+++ Data supplied

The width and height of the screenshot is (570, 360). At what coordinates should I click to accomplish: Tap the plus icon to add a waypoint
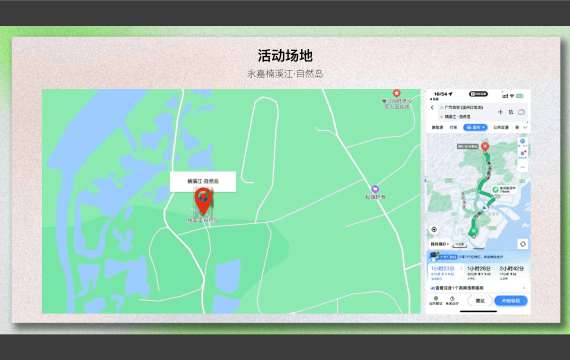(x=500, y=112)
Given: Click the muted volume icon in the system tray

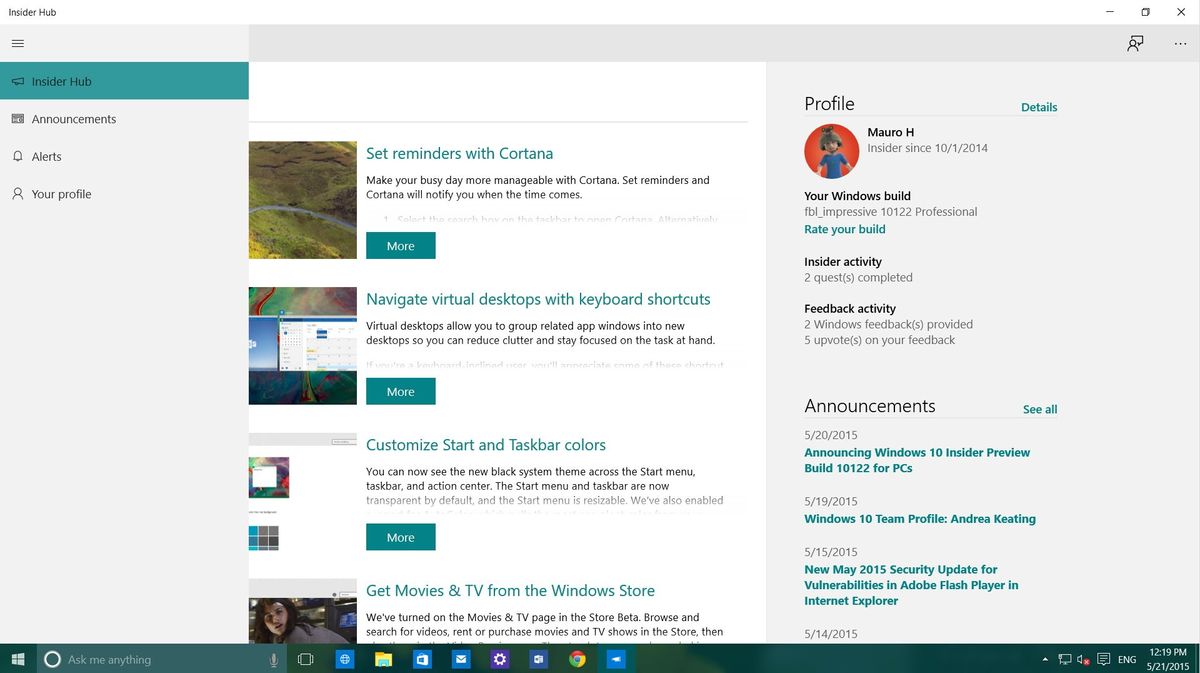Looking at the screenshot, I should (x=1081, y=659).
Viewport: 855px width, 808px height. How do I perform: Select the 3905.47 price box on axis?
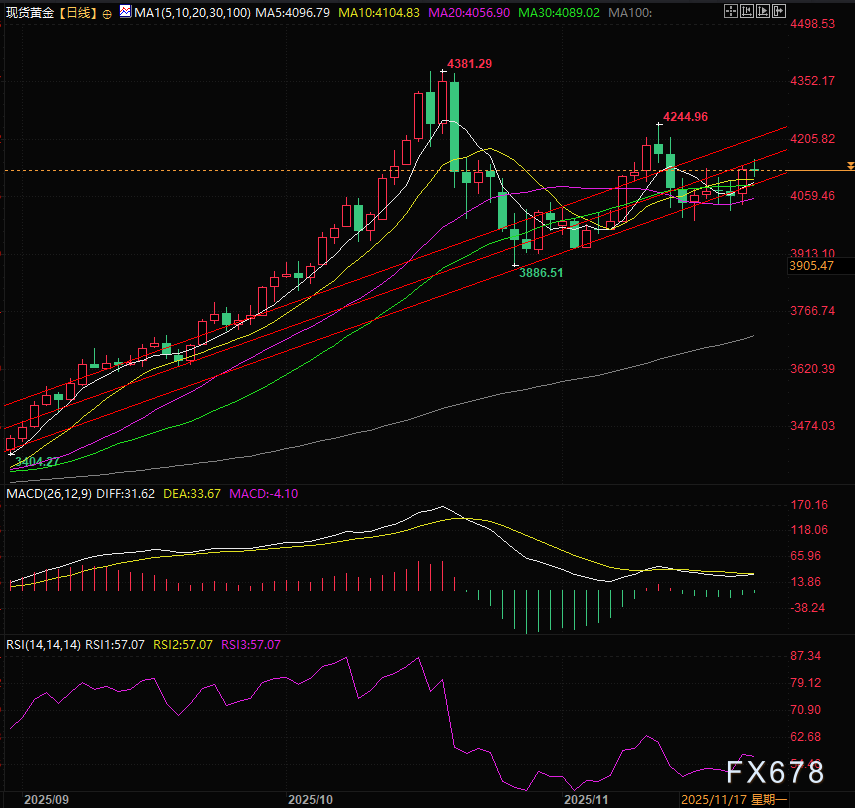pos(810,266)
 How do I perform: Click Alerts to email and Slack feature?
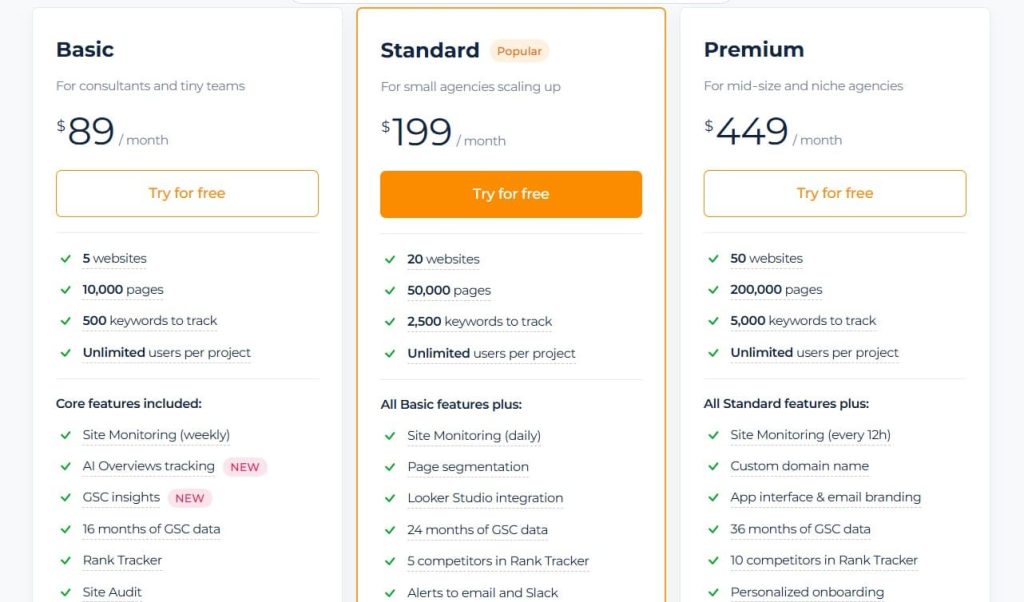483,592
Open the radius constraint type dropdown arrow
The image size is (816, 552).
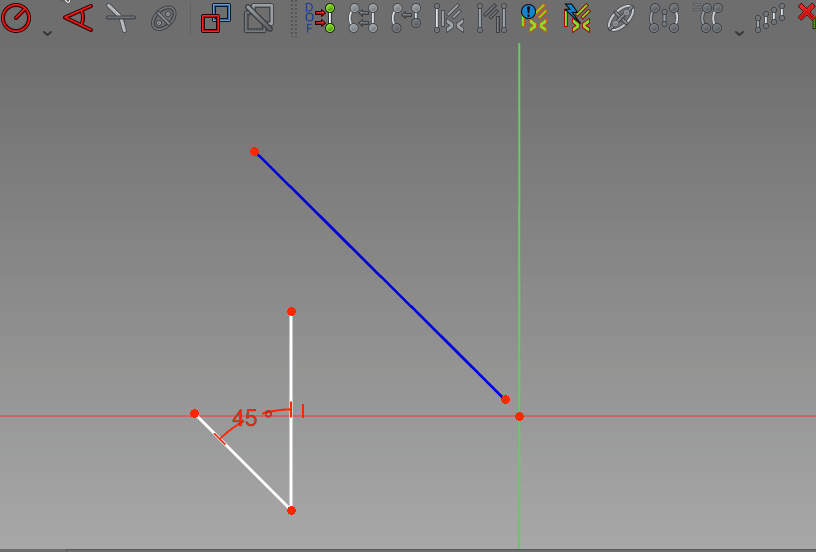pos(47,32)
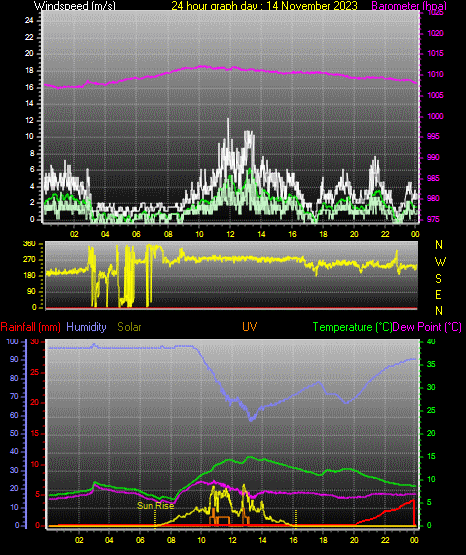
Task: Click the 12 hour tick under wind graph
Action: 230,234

++++++

Exercise requirements - Could you print all of the entries above exactly as written, minus the pictures?

Result below -
The width and height of the screenshot is (570, 360). At what coordinates should I click to accomplish: Tap the plus icon to add a waypoint
(x=500, y=112)
Given: Click the muted volume icon in the system tray

Looking at the screenshot, I should (x=1081, y=659).
Viewport: 855px width, 808px height. How do I perform: Select the 3905.47 price box on axis?
pos(810,266)
 How do I perform: Click Alerts to email and Slack feature?
483,592
Open the radius constraint type dropdown arrow
The image size is (816, 552).
pos(47,32)
Task: Click the 12 hour tick under wind graph
Action: 230,234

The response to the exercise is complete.